# Material to process
begin

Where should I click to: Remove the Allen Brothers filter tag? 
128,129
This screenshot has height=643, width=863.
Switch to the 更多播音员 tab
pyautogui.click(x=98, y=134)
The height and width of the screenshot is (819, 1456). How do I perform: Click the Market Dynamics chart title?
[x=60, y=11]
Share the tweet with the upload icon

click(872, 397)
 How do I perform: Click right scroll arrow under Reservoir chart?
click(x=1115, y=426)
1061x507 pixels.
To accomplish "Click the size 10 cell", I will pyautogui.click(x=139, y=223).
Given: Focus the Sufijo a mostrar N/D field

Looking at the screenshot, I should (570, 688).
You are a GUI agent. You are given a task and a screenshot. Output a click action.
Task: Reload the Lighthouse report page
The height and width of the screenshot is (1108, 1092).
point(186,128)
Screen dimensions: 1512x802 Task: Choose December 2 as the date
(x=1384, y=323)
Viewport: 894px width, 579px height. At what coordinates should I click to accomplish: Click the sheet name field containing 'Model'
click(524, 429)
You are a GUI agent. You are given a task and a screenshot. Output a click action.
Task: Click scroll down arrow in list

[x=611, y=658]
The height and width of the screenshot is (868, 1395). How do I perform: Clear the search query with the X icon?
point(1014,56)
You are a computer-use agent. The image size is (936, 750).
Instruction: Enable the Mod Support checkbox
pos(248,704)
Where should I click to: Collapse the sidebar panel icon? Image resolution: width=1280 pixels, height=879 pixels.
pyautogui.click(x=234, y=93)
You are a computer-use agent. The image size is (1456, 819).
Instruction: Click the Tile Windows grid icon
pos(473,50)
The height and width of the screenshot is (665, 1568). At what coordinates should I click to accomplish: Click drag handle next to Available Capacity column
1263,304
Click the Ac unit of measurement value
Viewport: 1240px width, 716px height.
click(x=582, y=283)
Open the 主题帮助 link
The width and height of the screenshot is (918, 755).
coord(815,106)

end

# Exercise instructions
Copy out every item above word for word, with nothing changed.

# Output
Where should I click to: Remove the Allen Brothers filter tag? 
128,129
This screenshot has height=643, width=863.
Switch to the 更多播音员 tab
pyautogui.click(x=98, y=134)
The height and width of the screenshot is (819, 1456). How do I perform: Click the Market Dynamics chart title?
[x=60, y=11]
Share the tweet with the upload icon

click(872, 397)
 How do I perform: Click right scroll arrow under Reservoir chart?
click(x=1115, y=426)
1061x507 pixels.
To accomplish "Click the size 10 cell", I will pyautogui.click(x=139, y=223).
Given: Focus the Sufijo a mostrar N/D field

Looking at the screenshot, I should (570, 688).
You are a GUI agent. You are given a task and a screenshot. Output a click action.
Task: Reload the Lighthouse report page
The height and width of the screenshot is (1108, 1092).
point(186,128)
Screen dimensions: 1512x802 Task: Choose December 2 as the date
(x=1384, y=323)
Viewport: 894px width, 579px height. At what coordinates should I click to accomplish: Click the sheet name field containing 'Model'
click(524, 429)
You are a GUI agent. You are given a task and a screenshot. Output a click action.
Task: Click scroll down arrow in list

[x=611, y=658]
The height and width of the screenshot is (868, 1395). How do I perform: Clear the search query with the X icon?
point(1014,56)
You are a computer-use agent. The image size is (936, 750).
Instruction: Enable the Mod Support checkbox
pos(248,704)
Where should I click to: Collapse the sidebar panel icon? Image resolution: width=1280 pixels, height=879 pixels.
pyautogui.click(x=234, y=93)
You are a computer-use agent. The image size is (1456, 819).
Instruction: Click the Tile Windows grid icon
pos(473,50)
The height and width of the screenshot is (665, 1568). At what coordinates should I click to accomplish: Click drag handle next to Available Capacity column
1263,304
Click the Ac unit of measurement value
Viewport: 1240px width, 716px height.
click(x=582, y=283)
Open the 主题帮助 link
The width and height of the screenshot is (918, 755).
coord(815,106)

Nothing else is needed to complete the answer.